Each line below containing the word "This" needs to be shown.

#### Material shown:
↓

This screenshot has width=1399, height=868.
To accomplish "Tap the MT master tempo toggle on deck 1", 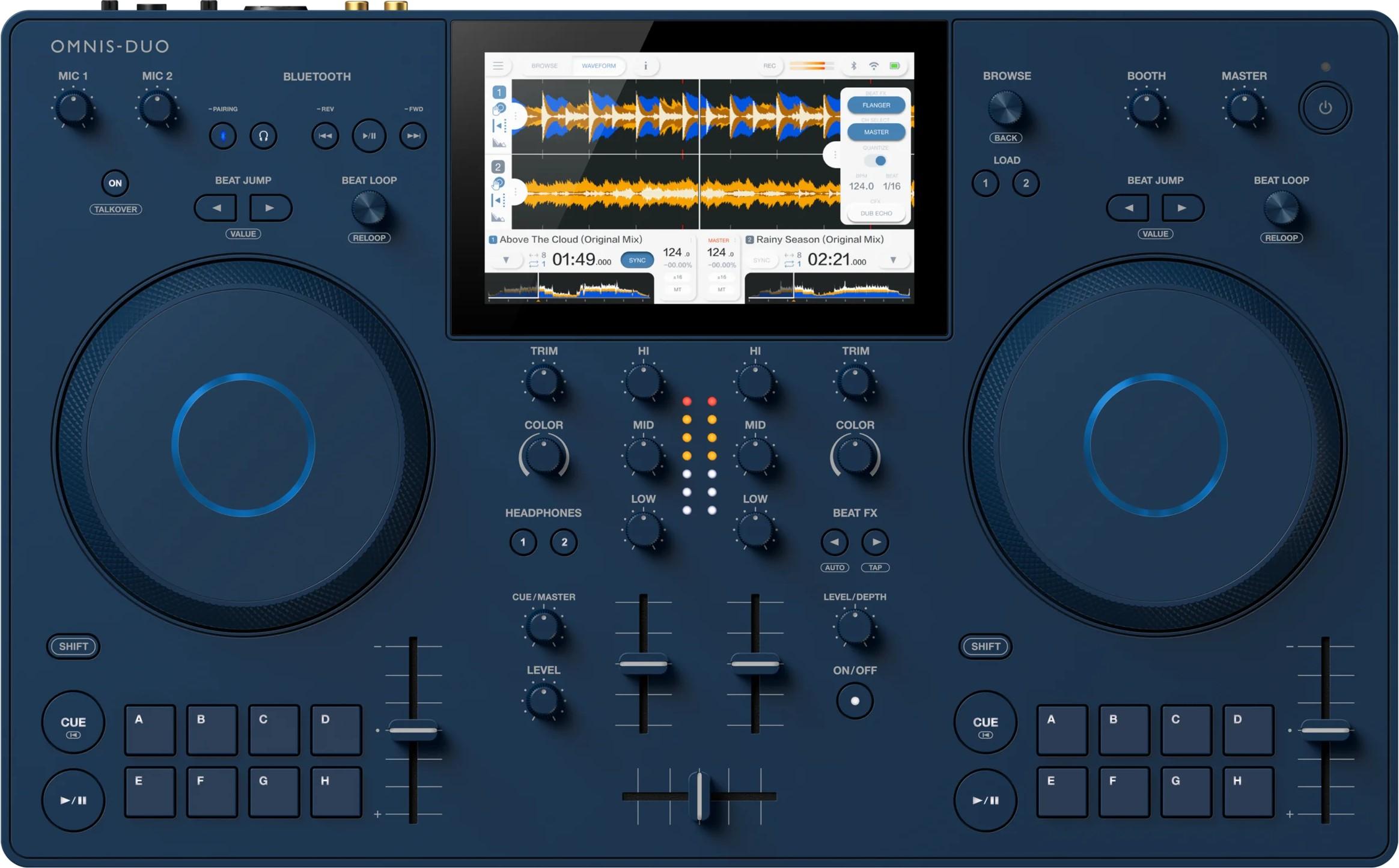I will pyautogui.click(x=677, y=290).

↑
↓

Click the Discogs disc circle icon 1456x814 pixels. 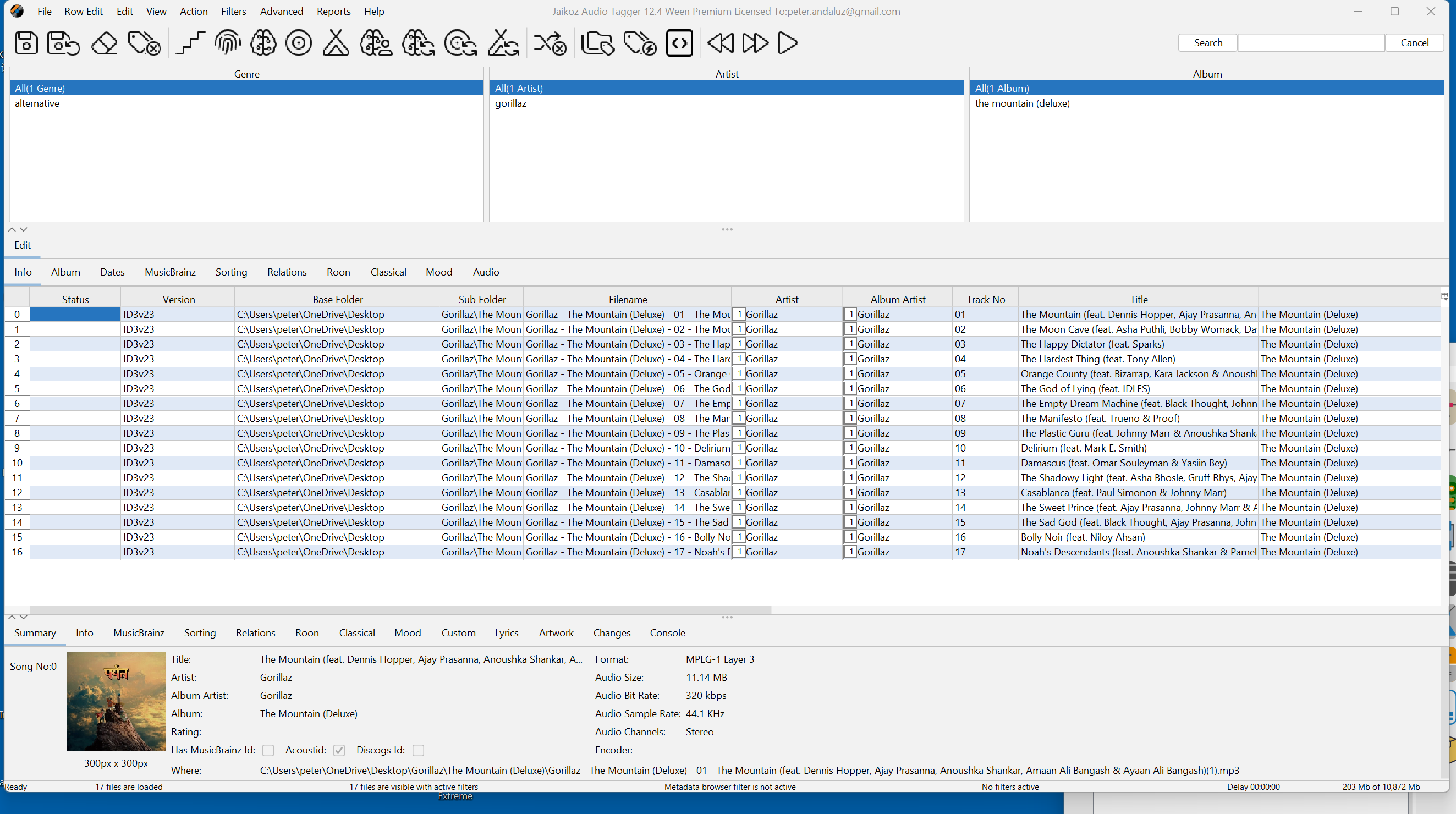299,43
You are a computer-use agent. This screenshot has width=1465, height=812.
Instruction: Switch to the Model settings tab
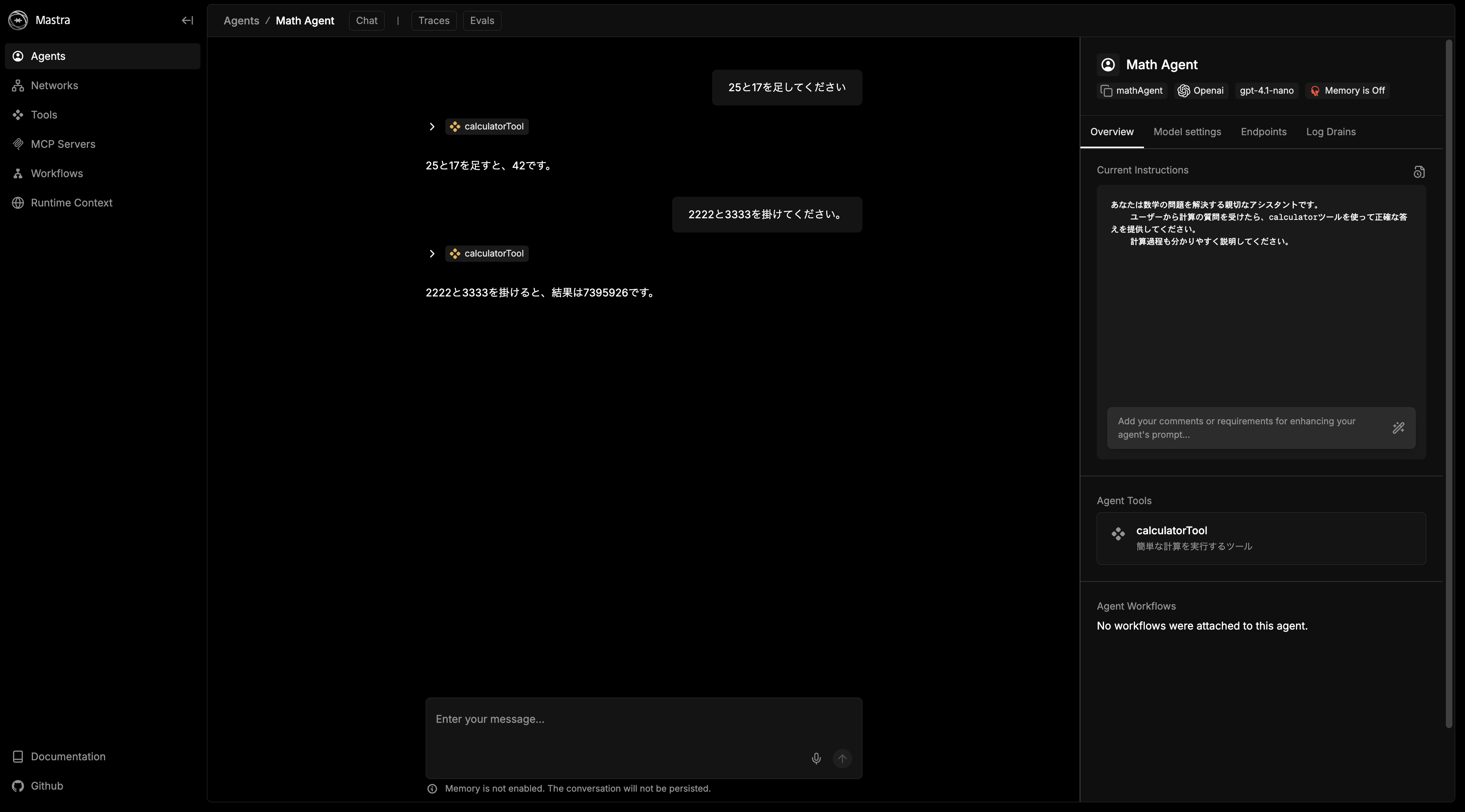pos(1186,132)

↑

#### Exercise output:
This screenshot has width=1399, height=868.
You are a computer-use agent. This screenshot has width=1465, height=812.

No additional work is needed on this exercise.